◆ **WHAT YOU NEED TO DO**
Only the lines below, from the one with "Switch to the Channels tab" through the one with "The image size is (1456, 819).", are to be written out, exactly.

◆ **GIVEN INFORMATION**
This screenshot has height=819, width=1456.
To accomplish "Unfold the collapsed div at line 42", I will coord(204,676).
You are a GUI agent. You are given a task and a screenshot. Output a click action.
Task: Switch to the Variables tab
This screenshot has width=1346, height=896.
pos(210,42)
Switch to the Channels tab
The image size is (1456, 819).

---

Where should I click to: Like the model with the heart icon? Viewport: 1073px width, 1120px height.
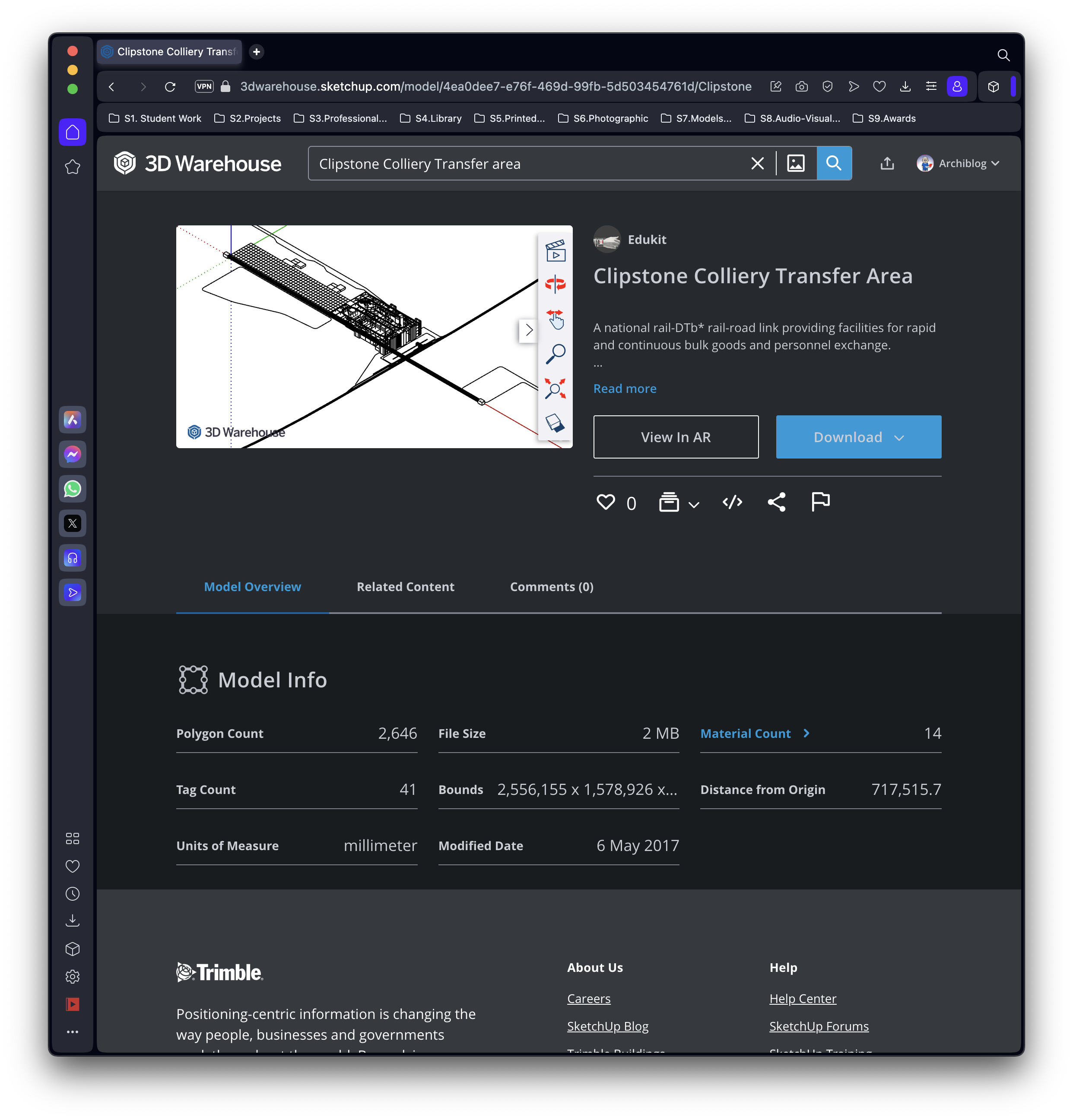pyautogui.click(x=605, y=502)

◆ **ANSWER TO THIS EXERCISE**
Switch to the Channels tab
The image size is (1456, 819).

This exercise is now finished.